Era um início de tarde outonal. Um vento fresco, marítimo, bulia as copas das poucas árvores ao longo do calçamento. Um fio d’água corria o meio fio. A rua era parada. Ouve-se latidos distantes e uma canção de uma casa vizinha: Força Estranha, Gal Costa.
Pés esticados
para fora da calçada, sentado com o corpo reclinado para trás e antebraços
apoiados ao chão. Junto ao corpo um livro, páginas abertas viradas para o chão:
“O homem que via o trem passar”, lia-se na capa. Com os olhos mirando o vasto
céu, perseguindo o voo de andorinhas, o menino se entregava a devaneios. Sem
aviso, mudou a posição do corpo. Encolheu as pernas, tomou o livro, marcando
suas páginas com uma folha de Pata de Vaca, estendeu a cabeça para fora do
portão. Passou a passear o olhar pelas casas, as poucas árvores na calçada, o
movimento que o vento lhes imprimia, os carros estacionados. Seguiu um gato esgueirando
um muro, entregou-se à água correndo o meio-fio.
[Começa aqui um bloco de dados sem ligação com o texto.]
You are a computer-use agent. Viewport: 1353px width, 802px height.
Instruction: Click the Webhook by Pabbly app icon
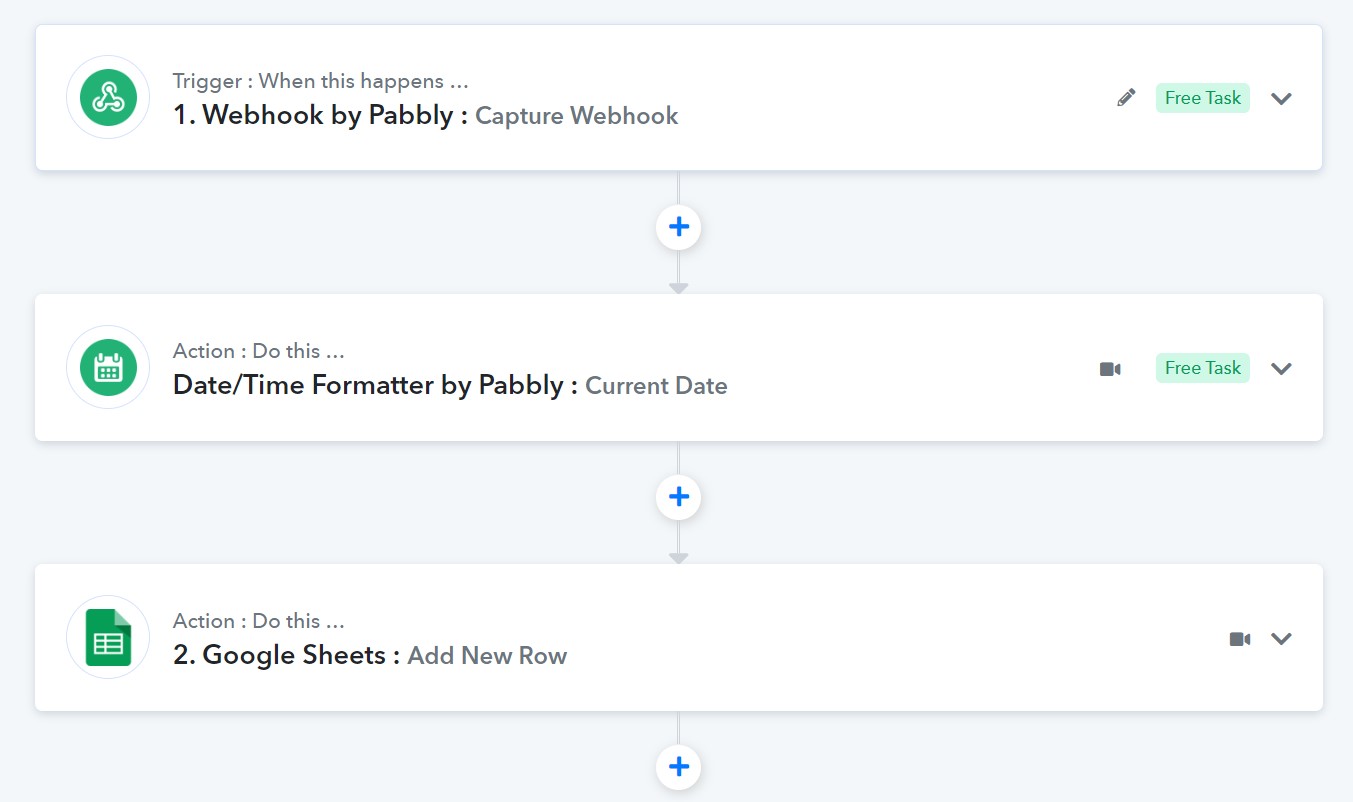(x=108, y=97)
Expectativo, espichou o olhar a
um ponto distante da rua.
Passado
alguns intermináveis segundo, do ponto em que sua vista descansava, uma sombra
foi surgindo, ganhando visibilidade e vindo em sua direção. A figura se
aproximava preguiçosamente, ondulando forma e relevos, aromatizando o ar de sua
colônia.
Passou
pelo menino, shortinho, blusa casual, cabelo preso, um saco de pão, um litro de
leite. Olhou-o sem esboçar percebê-lo, e foi sumindo até se apagar virando a
esquina. Ainda durou um fugaz segundo o aroma de sua colônia. Passada sua epifania,
o menino, tomou o livro, trancou o portão, entrou em casa. Era contentamento.